* Any views expressed in this opinion piece are those of the author and not of Thomson Reuters Foundation.
Human rights based housing strategies must recognize that that cities are for people – all people
Cities are becoming increasingly uniform. Without question, multi-national brands, be it Starbucks, McDonalds, or H&M, have firmly installed themselves and are sanitizing our streetscapes. In Melbourne, Australia, Apple has taken over part of Federation Square, a civic centre devoted to culture, displacing an Aboriginal centre. In Lagos, Nigeria 30,000 low-income residents living on a waterfront have been evicted to make way for a luxury development that includes a shopping mall.
But the commercialization of cities goes beyond fast food outlets, coffee chains, shopping venues and high tech industries. The corporate capture of residential real estate and its effects is the newest form of colonization.
The pace and extent to which financial corporations and funds are taking over housing and real estate and causing homelessness, displacement and unaffordability is staggering. On a global scale, residential real estate is now valued at least 163 trillion dollars, which is more than twice the world’s total GDP. To put this in context – the total value of all the gold ever mined is worth $6 trillion.

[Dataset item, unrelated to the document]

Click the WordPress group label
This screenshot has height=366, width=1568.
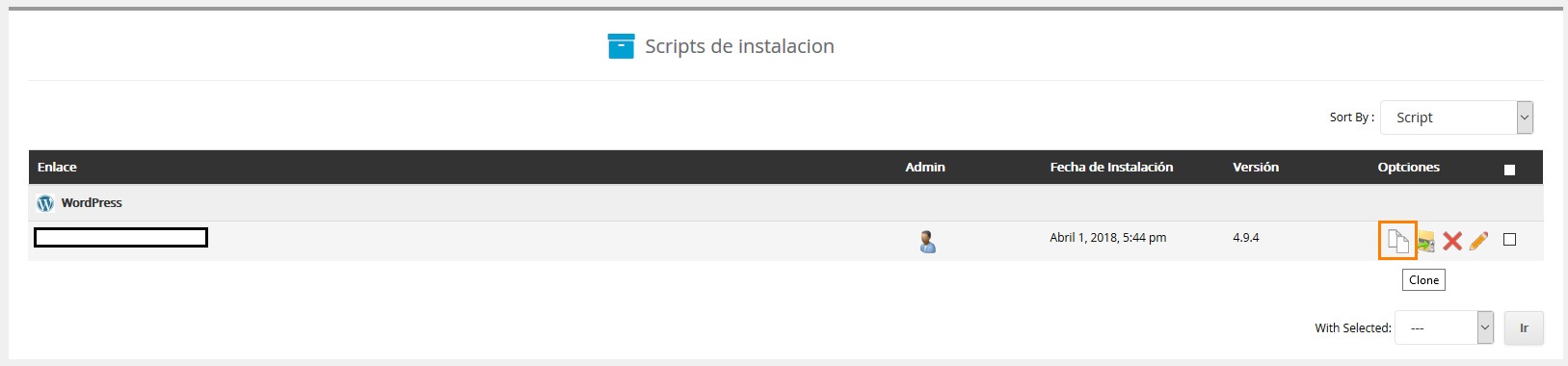[92, 203]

Residential real estate is simply the pre-eminent asset class. Banks, pension and hedge funds, private equity firms and other kinds of financial intermediaries seek out housing in “hedge cities” as a safe haven to park excess capital. They often benefit from tax shelters and use a lack of transparency to provide cover for anonymous investors and capital gained through corruption. And, with no intention of living there. Thousands of homes stand vacant.
This influx of capital has increased housing prices in many cities to levels that most residents cannot afford – in many cities upwards of 50% in less than a 5-year period. Housing prices are no longer commensurate with household income levels, and instead are driven by demand by global investors.

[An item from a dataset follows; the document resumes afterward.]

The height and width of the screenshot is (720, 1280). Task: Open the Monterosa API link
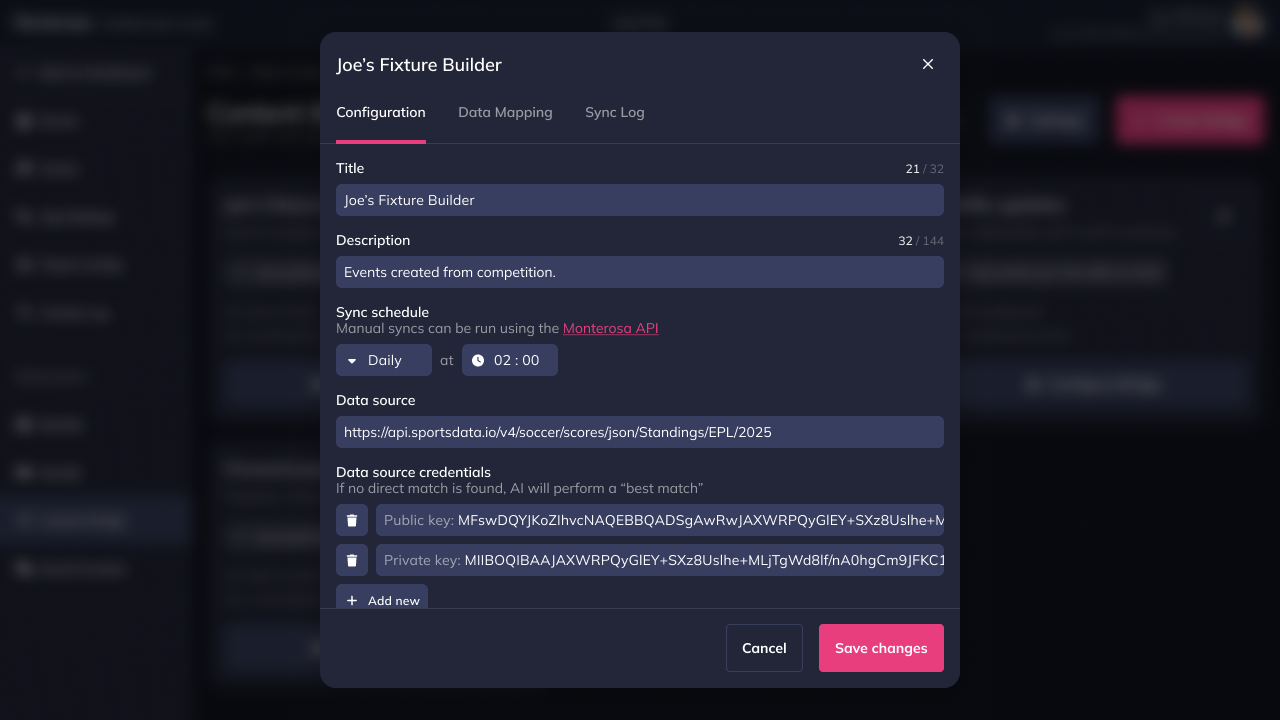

The effect of skyrocketing housing prices is to push out the people who sustain cities: school teachers, firefighters, police officers, nurses and doctors, and the employees of the multi-national coffee, food and retail chains. Some simply move away, facing long commutes back to the city and their jobs. Increasing numbers are forced to live in hostels or on the streets.
If rendered homeless, stereotypes and discrimination that often inform city laws and policies make continuing to live in the city nearly impossible. People living in homelessness are often criminalized for engaging in activities necessary for survival - like standing, sitting or sleeping and sharing food on public lands. They are prevented from using public services like libraries, and shunned by service providers and store owners. In some jurisdictions people who are homeless are swept off the streets and relocated to different jurisdictions.
The risk of allowing cities to continue on this path is that they will become “monocultural”, as Saskia Sassen recently warned of New York. Cities are already starting to resemble sterile airports: filled with smooth glass and steel, lined with generic stores and services which lack any particular cultural relevance, populated only by those who can afford to be there and who come and go, where the population is viewed predominantly as customers, where difference is regarded as a security threat, and where meaningful social interaction rarely occurs.
And yet, what makes cities great is people in all of their diversity in terms of race, ethnicity, socio-economic status, gender identity, ability, and the cultures they create by living in their neighbourhoods and interacting with each other. This vibrancy cannot flourish if the people are pushed out.
If we want to avoid cities as cultural voids and domains intended for the affluent only, governments must take a detour and embrace the commitments they made in the New Urban Agenda and Agenda 2030 to ensure access for all to adequate, secure and affordable housing. This will require that they develop human rights based housing strategies.
Strategies must have as their ambition structural change. They must aim to transform societies where economic policies and housing systems create and sustain inequality and exclusion, into societies in which housing is a means to ensure security and inclusion.
Strategies must transform how States interact with those who are homeless and inadequately housed. The elimination of homelessness must be an urgent priority, and it must be undertaken in a manner that is human rights compliant and that recognizes the right to a dignified life.
Instead of viewing people who are homeless or inadequately housed as needy beneficiaries, “objects” of charity, or worse as criminals, they must instead recognize them as rights-holders and active subjects, empowered to be involved in decisions affecting their lives and enjoyment of their rights. This would ensure strategies are responsive to their lived experiences and are thus more effective.
Strategies must also transform the relationship between the State and the financial sector. Because most States rely extensively on the private sector to meet housing needs, strategies must ensure that human rights implementation is the overriding goal of all investment in housing and residential real estate, and that housing’s social function is not displaced by speculation and corporate greed.
Simply put, human rights based housing strategies must recognize that all levels of government have legal obligations to people. And that cities are for people – all people.
Leilani Farha is the Special Rapporteur on adequate housing at the United Nations Human Rights Council. Farha is also the Executive Director of the NGO Canada Without Poverty, based in Ottawa, Canada.